“This country is one big prison with walls built of ideology”
Issued on: Modified:
Cuban blogger Yoani Sanchez was awarded Latin America's most prestigious prize in journalism in July this year. Going to pick it up however, would be impossible. Yoani is forbidden from leaving the country. Just before the awards ceremony was to take place, she went to the immigration centre. Here's what she had to say to the officer...
Cuban blogger Yoani Sanchez was awarded Latin America's most prestigious prize in journalism in July of this year. Going to pick it up however, has proved impossible. Yoani is forbidden from leaving the country. Just before the awards ceremony was due to take place, she went to the immigration centre - to no avail.

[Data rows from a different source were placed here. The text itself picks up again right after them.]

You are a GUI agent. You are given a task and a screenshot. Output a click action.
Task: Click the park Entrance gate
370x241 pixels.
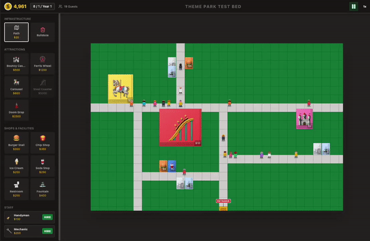click(x=223, y=204)
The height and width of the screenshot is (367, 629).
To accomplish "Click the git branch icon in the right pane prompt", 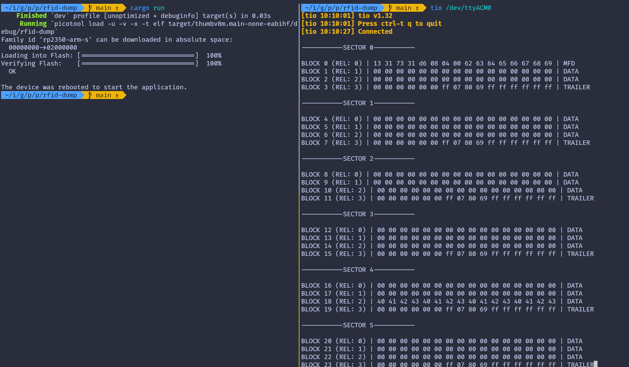I will tap(390, 8).
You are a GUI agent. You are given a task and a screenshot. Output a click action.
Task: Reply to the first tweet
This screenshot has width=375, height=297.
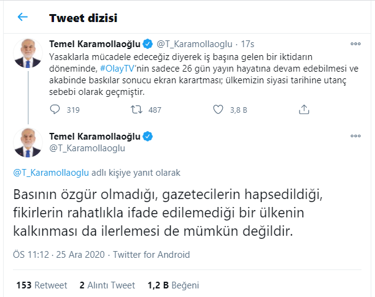point(55,110)
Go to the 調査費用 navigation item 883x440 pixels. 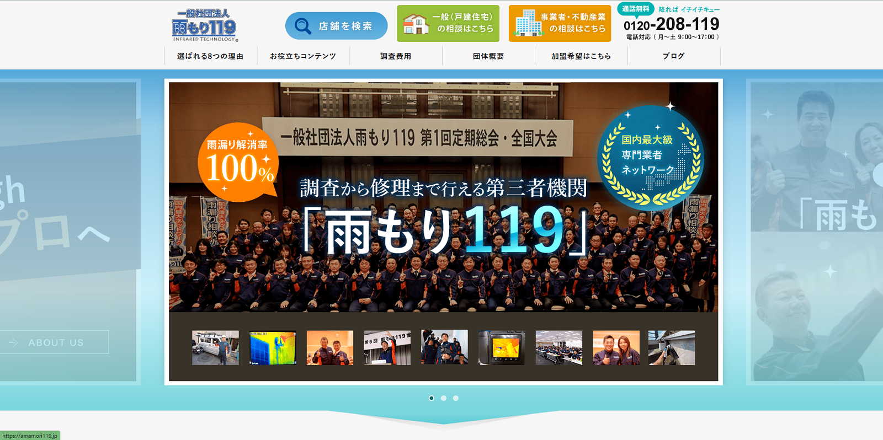point(396,56)
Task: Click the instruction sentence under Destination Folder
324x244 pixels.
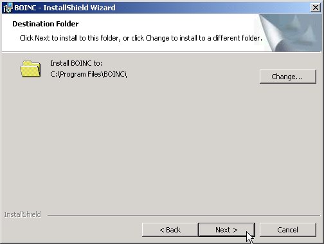Action: 141,38
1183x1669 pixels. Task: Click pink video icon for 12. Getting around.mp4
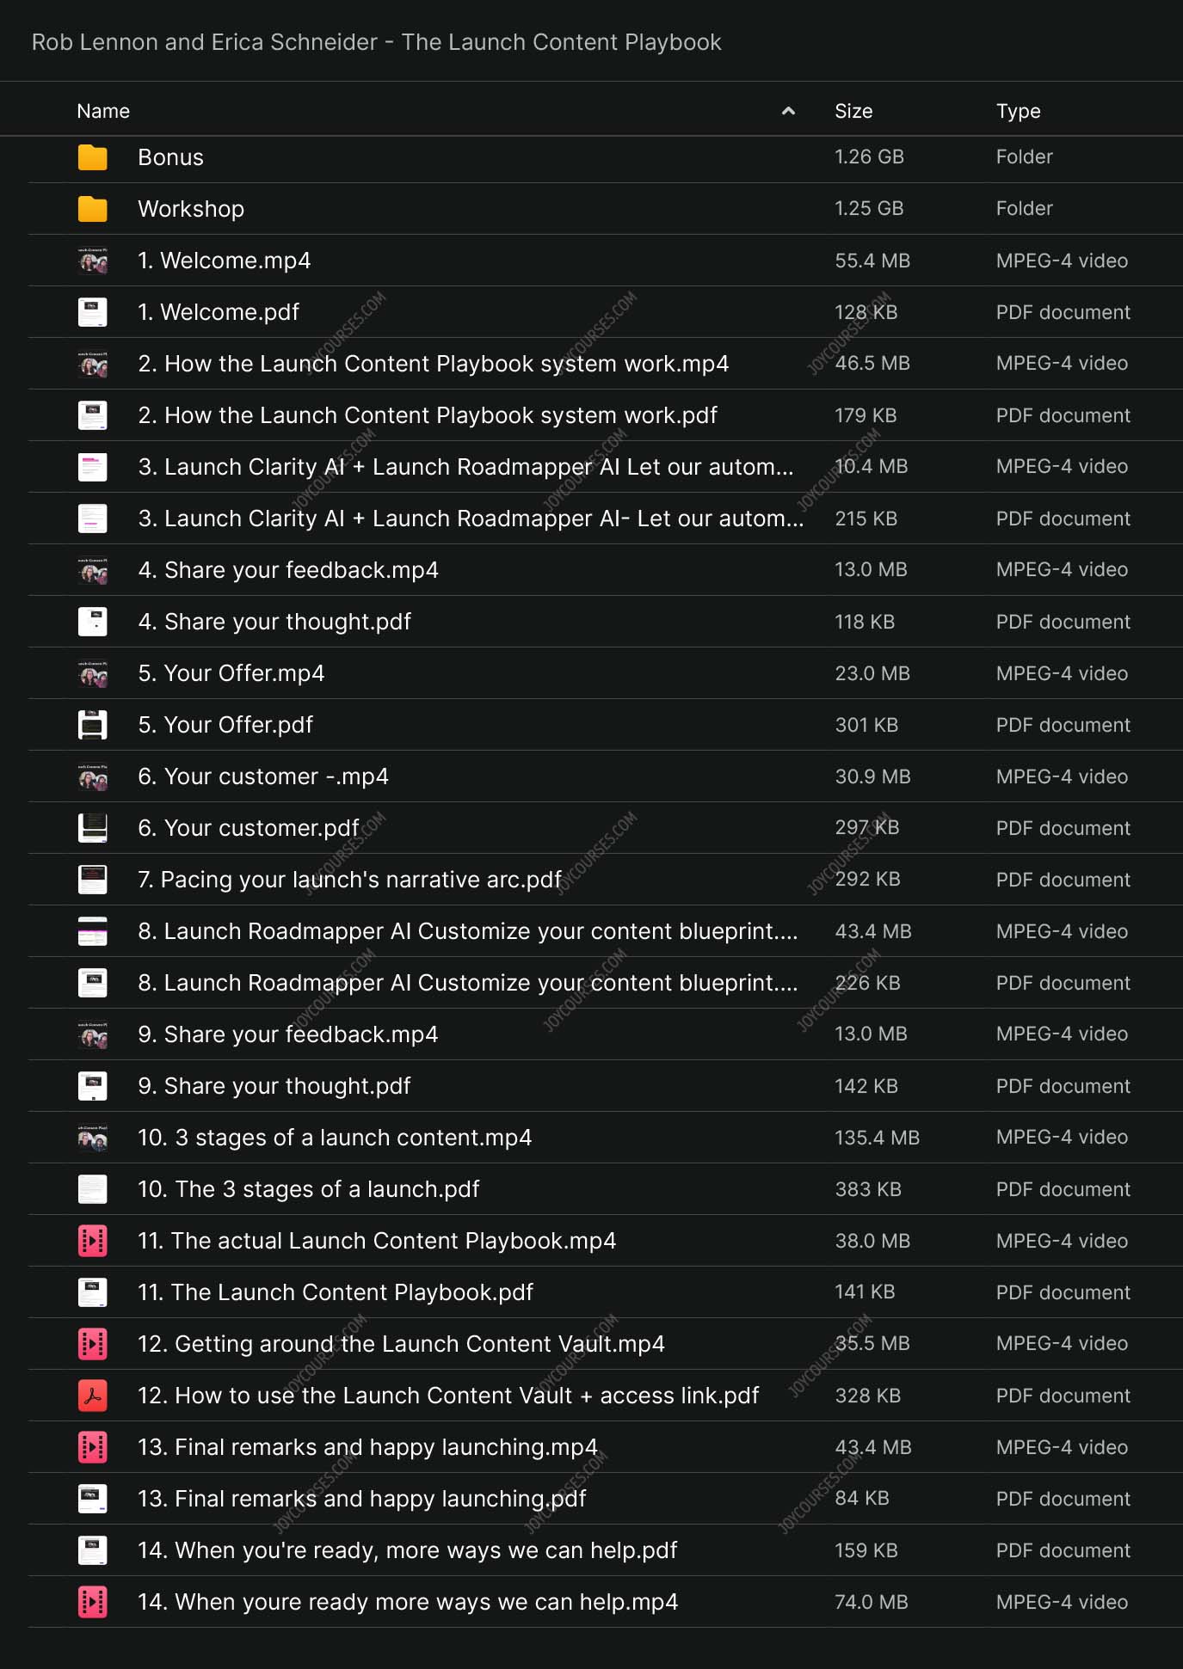pos(92,1344)

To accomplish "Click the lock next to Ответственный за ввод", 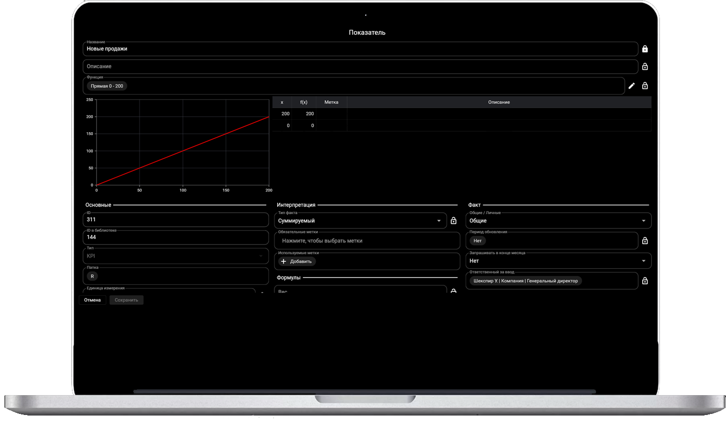I will [645, 281].
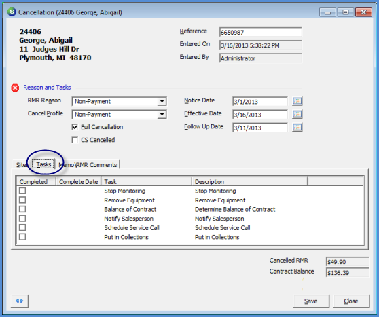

Writer, blogger and linguist, Yoani Sanchez was named one of the most influential people on the planet by Time Magazine in 2008. A year later, she received the Maria Moors Cabot Prize from Columbia University - a reward highly aspired to by Latin American writers.
Her blog, Generación Y, generates more than 14 million page views per month. According to the Cabot Prize jury, "Generation Y has put the rest of the world in touch with Cuba - at least digitally. (...) It is a pitch-perfect mix of personal observation and tough analysis which conveys better than anybody else what Cubans' daily life - with all its frustrations and hopes - is really like."
She filmed this video on a trip to the office of immigration and migration in Havana, October 12. At 00:25 the image stalls. The audio recording continues. Translation and subtitles by FRANCE 24.
Yoani posted the video on her blog along with the following comment:
I was naive. Right up to the last minute, I thought that the government would change their mind and let me out in time for the awards ceremony, which took place yesterday [Oct. 16].
I'd saved this footage from a trip to the immigration office on October 12. Today, seeing as the situation hasn't changed [Yoani has been prohibited from travel for a year now]; I decided to publish it, in particular for all those who have gone through similar situations. Due to high emotions and having so much to get out, it's quite hard to understand what I'm saying. But I feel better for having told those people in uniforms exactly what I think of them and their absurd restrictions."